Spatial aesthetics in health settings remain a challenge due to the difficulty in balancing disease prevention, such as the aseptic and ergometric protective needs of clinical hospital design, with health promotion through exposure to beauty. The objective of this work is to identify the importance of the aesthetics of the environment in the treatment of mental health, through bibliographic research of qualitative character using PubMed and SciELO databases, between the years 1996 to 2018, with the key words: Design, architecture, art, mental health, humanization, psychiatry and aesthetics. The indications of this work being that the aspects making up the design were extremely important as attributes of humanization because they produce a sense of belonging, respect and dignity in the patient, as well as the sense of control of the environment. The main variables influencing the aesthetic environment highlighted in this article are: light, sound, color, aroma, texture and shape. The design belongs to the aesthetic-artistic perspective, reinforces the protagonism of the sick human being in detriment of the disease, reinforces the expansion of the concept of care and enhances the patient's response to treatment. The conclusion reiterates that the multiaxial aspects brought about by the design of environments within hospitals, is in line with the holistic model of health, producing health promotion and positive responses to patients.

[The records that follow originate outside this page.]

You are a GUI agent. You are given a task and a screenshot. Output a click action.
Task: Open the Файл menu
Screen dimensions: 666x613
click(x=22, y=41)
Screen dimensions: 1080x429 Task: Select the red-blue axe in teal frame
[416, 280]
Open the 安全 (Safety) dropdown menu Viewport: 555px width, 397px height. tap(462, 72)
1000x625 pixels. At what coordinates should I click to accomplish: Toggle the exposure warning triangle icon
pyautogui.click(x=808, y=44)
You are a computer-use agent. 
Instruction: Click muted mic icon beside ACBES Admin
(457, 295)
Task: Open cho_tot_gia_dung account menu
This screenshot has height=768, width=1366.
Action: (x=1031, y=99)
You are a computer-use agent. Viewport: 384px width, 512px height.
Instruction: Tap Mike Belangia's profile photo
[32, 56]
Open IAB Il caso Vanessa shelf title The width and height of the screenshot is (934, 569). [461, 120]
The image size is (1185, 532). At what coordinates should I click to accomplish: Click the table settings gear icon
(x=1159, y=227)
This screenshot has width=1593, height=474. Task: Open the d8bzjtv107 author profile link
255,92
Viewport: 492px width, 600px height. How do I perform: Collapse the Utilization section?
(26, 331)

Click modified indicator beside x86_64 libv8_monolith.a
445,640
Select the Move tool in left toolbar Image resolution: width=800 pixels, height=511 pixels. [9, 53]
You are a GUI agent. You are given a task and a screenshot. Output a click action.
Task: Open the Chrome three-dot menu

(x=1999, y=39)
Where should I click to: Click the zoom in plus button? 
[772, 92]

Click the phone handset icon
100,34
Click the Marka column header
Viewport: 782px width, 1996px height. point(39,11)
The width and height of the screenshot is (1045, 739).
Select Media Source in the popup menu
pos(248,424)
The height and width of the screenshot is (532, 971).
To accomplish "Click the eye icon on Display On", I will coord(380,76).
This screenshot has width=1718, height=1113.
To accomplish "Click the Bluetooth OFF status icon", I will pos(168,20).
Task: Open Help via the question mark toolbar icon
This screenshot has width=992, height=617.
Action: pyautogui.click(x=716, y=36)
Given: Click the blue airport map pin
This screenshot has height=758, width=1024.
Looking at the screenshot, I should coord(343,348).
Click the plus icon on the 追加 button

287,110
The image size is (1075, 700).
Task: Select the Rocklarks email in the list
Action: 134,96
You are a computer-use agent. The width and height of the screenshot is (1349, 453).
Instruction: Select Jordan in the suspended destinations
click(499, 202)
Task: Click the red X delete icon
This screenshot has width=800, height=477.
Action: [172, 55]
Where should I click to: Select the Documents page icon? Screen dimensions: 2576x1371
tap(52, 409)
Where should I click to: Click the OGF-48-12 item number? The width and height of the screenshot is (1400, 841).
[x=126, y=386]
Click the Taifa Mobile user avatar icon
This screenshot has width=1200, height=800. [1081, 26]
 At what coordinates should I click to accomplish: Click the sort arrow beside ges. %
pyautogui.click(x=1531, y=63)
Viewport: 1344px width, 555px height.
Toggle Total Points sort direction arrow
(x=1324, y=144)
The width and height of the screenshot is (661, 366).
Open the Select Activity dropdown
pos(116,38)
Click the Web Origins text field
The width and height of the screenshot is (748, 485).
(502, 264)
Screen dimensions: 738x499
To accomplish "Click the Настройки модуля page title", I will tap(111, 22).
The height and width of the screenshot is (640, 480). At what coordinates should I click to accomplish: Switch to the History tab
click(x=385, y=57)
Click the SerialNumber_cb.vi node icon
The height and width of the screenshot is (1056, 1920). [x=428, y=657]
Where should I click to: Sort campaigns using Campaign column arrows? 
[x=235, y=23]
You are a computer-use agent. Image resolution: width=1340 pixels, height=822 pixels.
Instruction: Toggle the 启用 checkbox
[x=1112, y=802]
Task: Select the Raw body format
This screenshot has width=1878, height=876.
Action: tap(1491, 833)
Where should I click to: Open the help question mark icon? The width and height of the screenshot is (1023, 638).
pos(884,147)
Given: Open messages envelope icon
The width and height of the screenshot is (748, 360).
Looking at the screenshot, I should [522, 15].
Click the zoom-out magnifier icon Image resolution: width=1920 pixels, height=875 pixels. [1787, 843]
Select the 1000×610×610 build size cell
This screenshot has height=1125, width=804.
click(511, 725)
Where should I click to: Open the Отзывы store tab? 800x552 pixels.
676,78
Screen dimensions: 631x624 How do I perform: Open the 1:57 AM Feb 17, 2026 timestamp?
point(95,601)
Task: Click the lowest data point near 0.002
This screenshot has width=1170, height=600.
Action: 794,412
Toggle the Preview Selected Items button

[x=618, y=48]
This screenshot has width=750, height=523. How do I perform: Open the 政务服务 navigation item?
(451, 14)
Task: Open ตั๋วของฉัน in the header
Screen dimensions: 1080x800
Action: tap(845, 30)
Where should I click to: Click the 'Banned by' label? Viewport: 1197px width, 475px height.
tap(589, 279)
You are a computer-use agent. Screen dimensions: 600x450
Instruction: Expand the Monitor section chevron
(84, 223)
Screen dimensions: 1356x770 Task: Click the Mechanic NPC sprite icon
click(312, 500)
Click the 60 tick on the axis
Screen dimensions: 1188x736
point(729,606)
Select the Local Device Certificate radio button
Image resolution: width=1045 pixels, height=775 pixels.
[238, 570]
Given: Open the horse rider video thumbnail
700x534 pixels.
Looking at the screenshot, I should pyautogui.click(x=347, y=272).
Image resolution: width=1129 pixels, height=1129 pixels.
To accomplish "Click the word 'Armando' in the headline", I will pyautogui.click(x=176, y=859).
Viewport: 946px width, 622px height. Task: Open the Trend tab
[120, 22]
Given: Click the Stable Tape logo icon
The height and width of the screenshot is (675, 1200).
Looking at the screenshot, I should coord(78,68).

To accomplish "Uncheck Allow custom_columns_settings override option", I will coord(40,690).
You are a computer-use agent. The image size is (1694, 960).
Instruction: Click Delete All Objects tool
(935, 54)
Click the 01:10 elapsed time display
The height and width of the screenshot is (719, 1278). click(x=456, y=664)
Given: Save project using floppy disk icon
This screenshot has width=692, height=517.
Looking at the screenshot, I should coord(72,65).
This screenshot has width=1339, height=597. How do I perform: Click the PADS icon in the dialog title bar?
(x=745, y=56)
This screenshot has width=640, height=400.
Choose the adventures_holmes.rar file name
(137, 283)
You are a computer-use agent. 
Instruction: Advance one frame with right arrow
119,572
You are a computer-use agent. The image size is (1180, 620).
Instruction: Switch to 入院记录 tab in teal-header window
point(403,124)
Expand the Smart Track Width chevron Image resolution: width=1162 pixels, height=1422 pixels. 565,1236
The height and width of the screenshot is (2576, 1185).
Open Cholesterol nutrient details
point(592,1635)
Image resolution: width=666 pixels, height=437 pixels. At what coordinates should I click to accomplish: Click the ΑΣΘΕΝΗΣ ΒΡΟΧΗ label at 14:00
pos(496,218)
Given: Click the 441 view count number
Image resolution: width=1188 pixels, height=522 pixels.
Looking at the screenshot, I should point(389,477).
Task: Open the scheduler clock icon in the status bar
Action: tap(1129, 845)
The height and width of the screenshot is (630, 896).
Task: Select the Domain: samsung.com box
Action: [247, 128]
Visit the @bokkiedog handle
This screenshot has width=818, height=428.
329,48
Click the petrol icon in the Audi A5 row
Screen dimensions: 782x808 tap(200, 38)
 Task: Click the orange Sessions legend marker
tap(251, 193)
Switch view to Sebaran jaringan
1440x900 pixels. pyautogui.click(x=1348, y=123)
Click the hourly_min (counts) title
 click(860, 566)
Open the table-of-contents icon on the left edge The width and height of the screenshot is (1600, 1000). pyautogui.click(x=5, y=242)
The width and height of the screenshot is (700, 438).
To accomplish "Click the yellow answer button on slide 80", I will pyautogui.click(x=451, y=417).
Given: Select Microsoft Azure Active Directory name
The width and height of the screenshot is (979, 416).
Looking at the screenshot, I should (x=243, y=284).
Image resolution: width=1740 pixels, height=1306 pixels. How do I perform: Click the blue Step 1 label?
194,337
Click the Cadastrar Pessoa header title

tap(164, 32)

The Catholic University of America, USA
Time : 10:40-11:20
Lissa Ramsepaul obtained her MSW from The Catholic University of America in 2009, after completing a course of study where she received dual training in both direct practice and program development & evaluation. She holds a clinical social work license. Her PhD thesis on Risk and Resilience in formerly homeless youth, reflects her lifelong interest in working with individuals, communities, and larger systems, alleviating the impact of multifarious social issues and suffering among marginalized populations. She is passionate about blending best practices of working with underserved populations with management, advocacy, and larger systemic change. She has 22 years of hands-on experience working in the non-profit sector. Her service to vulnerable populations began with direct service delivery as a crisis counselor in the early 1990s. Today, she works as an independent consultant and has served in leadership positions for non-profit organizations to ensure that the most vulnerable clients received the highest level of care and service.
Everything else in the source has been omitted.